Rewrite the records below as a numbered list without any blank lines. Leave the pictures out.

++++ Input material ++++

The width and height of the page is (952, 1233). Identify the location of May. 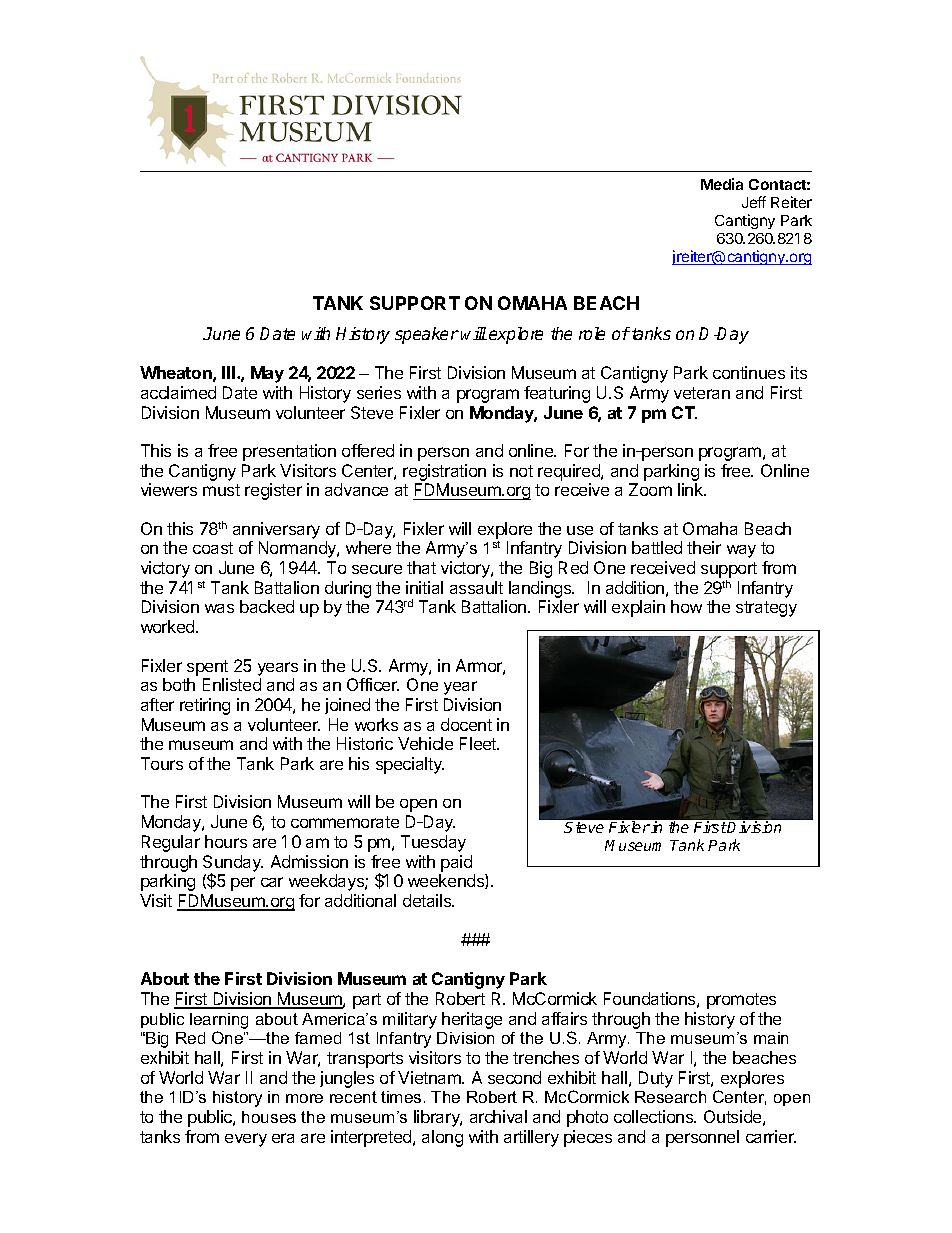
(267, 374).
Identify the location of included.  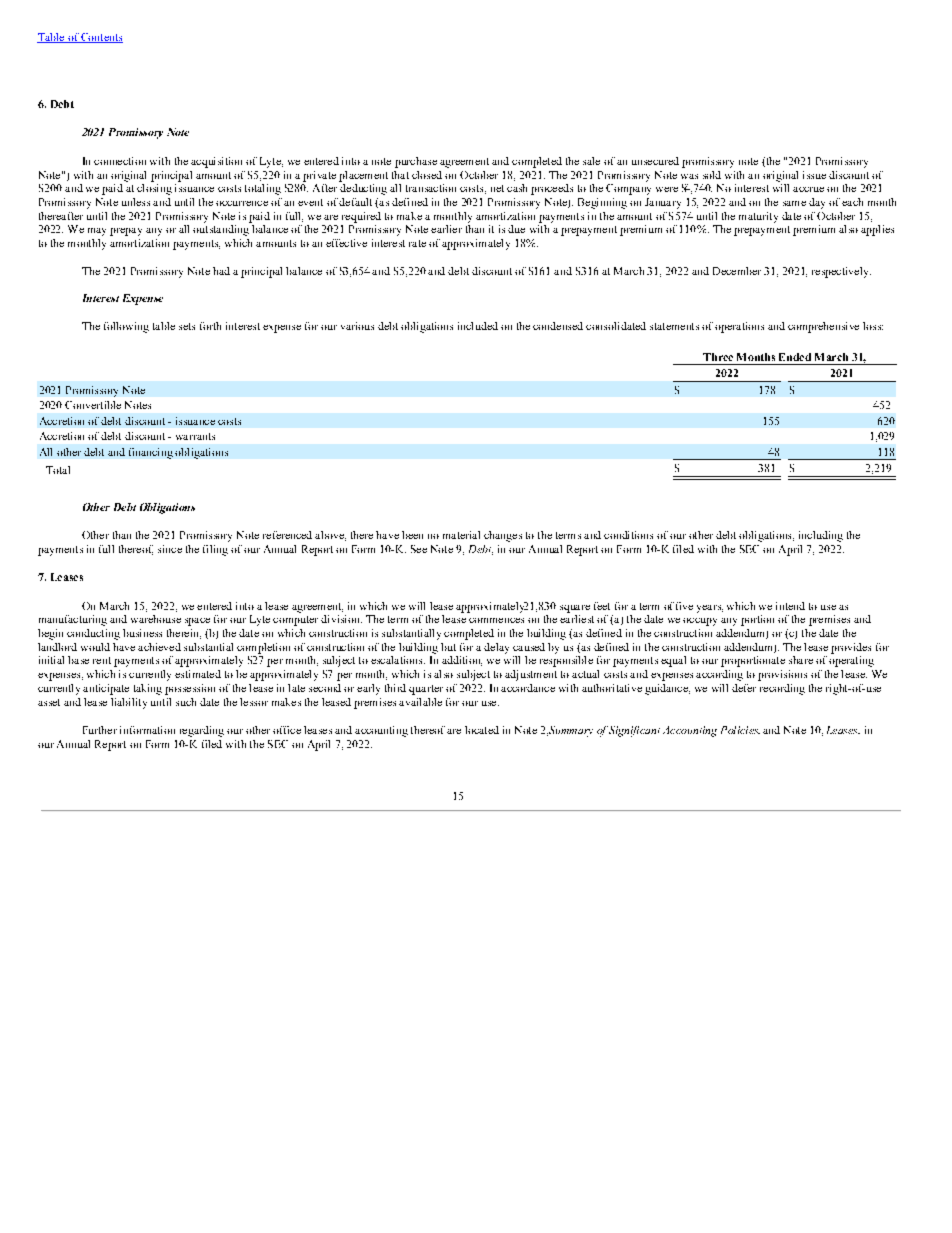
(478, 326).
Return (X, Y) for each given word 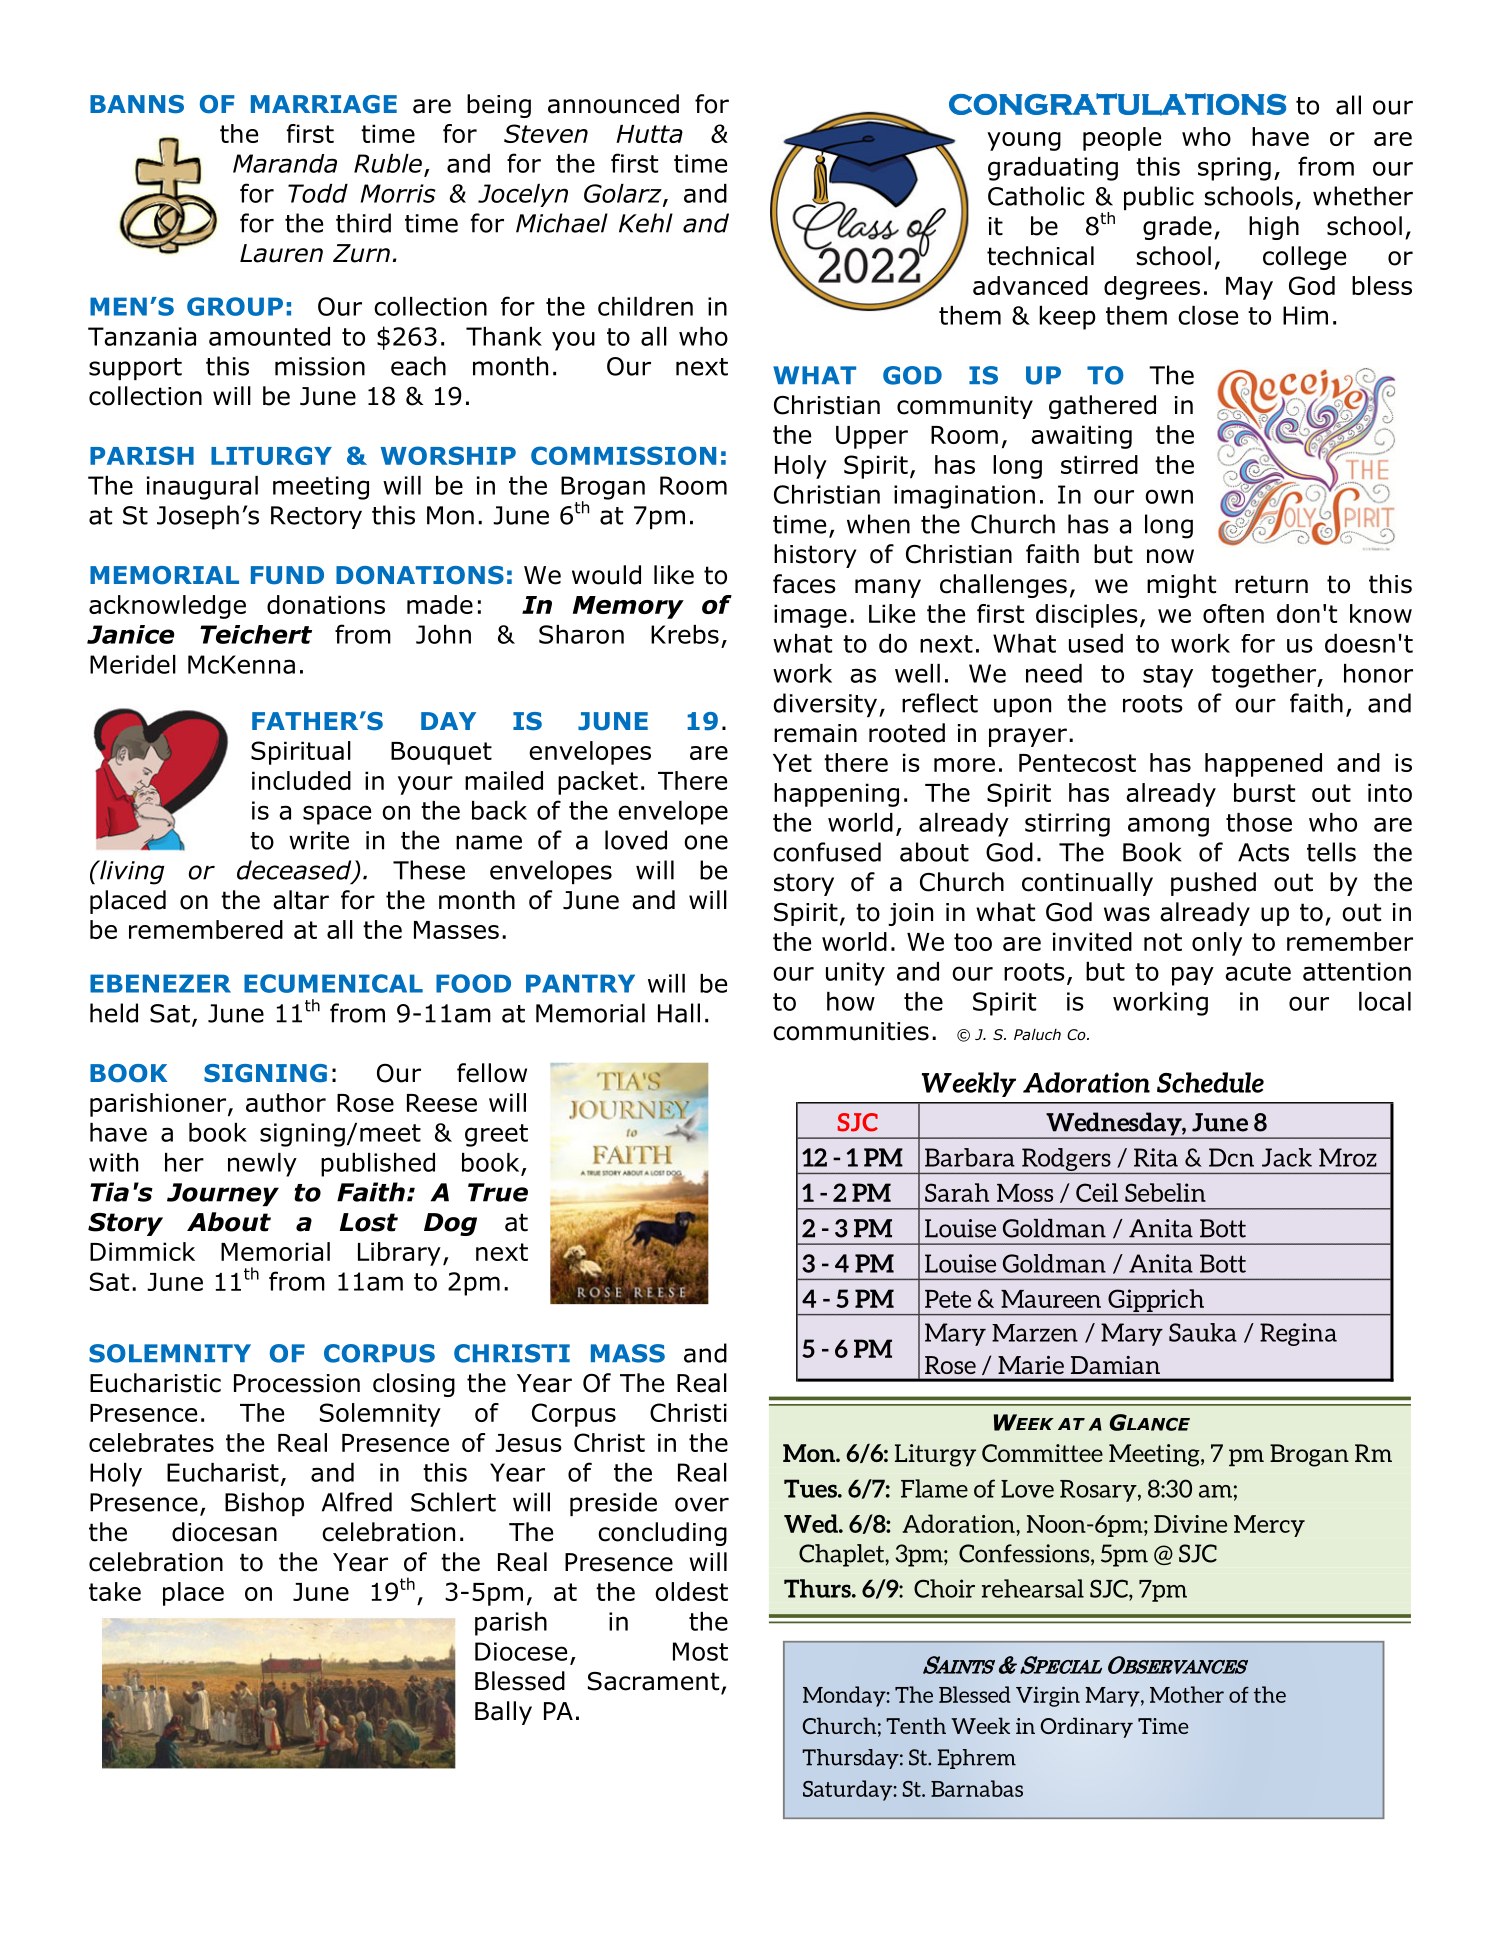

++++

Expected output ::
1. The width and height of the page is (952, 1233). Identify the location of May. 
2. (267, 374).
3. Identify the location of included.  
4. (478, 326).
5. Return (X, Y) for each given word 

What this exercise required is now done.